Virginia was lucky, and Purdue was unlucky. That’s how I internalized the events of 2019. But it wasn’t just a cope—it ended up being borne out, statistically.
Many college hoops fans are familiar with KenPom, a website run by the independent analyst Ken Pomeroy. The N.C.A.A. selection committee now officially uses Pomeroy’s data, alongside those of Bart Torvik—the basketball-obsessed lawyer behind T-Rank, a statistical ranking system—when deciding which teams will get which seed. These days, both Pomeroy and Torvik try to take some version of chance into account when publishing their data, though it doesn’t affect their over-all ratings of college teams. KenPom tracks a stat that Pomeroy literally calls “luck,” Torvik refers to his as “FUN,” which stands for Fortune—or Failure—Unexplained by Numbers. Both stats are meant to capture the deviation between a team’s actual record and their expected record, which can help explain fascinating discrepancies: why a mediocre team has a near-perfect record, for instance, or why a very good team has a mediocre one.

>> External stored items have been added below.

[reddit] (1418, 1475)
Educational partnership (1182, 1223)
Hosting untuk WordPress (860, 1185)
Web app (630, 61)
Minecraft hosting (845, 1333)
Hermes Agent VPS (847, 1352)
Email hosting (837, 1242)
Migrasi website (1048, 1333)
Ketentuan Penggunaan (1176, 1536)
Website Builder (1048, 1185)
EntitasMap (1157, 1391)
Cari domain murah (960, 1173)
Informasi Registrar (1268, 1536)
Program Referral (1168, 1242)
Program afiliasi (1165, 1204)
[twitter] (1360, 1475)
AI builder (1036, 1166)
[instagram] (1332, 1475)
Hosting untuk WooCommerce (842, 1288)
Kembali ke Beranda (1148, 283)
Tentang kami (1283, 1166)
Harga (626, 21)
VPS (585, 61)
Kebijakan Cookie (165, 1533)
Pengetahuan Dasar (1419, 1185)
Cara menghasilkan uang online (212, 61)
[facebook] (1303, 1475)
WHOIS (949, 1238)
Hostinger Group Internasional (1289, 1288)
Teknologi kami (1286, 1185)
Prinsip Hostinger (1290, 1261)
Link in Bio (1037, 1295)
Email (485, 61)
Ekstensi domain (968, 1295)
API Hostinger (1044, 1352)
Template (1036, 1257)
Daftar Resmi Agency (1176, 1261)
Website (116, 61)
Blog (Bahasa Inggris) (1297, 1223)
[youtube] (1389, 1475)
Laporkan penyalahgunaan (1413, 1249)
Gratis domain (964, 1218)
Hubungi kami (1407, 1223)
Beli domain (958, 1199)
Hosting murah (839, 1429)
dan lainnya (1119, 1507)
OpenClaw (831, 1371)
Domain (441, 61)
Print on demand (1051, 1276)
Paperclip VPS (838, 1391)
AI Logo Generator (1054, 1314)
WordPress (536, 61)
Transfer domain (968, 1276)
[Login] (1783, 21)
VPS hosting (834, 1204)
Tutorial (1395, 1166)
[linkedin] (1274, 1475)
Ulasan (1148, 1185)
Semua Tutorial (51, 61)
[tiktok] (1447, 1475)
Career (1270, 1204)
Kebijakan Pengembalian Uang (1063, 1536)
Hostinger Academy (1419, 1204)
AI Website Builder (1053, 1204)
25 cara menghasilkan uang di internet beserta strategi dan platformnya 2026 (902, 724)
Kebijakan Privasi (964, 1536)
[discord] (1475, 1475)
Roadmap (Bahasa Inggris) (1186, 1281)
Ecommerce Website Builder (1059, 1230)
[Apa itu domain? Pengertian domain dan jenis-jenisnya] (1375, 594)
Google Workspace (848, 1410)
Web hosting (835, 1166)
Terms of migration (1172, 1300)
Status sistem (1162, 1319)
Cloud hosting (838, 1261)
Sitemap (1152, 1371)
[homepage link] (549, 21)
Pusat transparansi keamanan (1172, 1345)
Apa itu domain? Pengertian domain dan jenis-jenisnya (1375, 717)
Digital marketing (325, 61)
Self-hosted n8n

In 2019, Purdue finished the season at two hundred and twenty-fourth in luck, according to KenPom—toward the bottom of the ranks. “They started out very unlucky, then were redeemed (and then perhaps got specifically very unlucky against UVA),” Torvick told me, over e-mail. That season, basketball analysts noticed something strange, which was captured indirectly by the luck stat. As Boozell, the NCAA.com writer, noted, in January of that year, when Purdue’s opponents went to the free-throw line, they suddenly became lights-out shooters, making seventy-seven per cent from the line. This is perhaps the purest example of something that would seem entirely out of Purdue’s control, since its players were simply standing and watching. (The only explanation is that we were just that unintimidating.)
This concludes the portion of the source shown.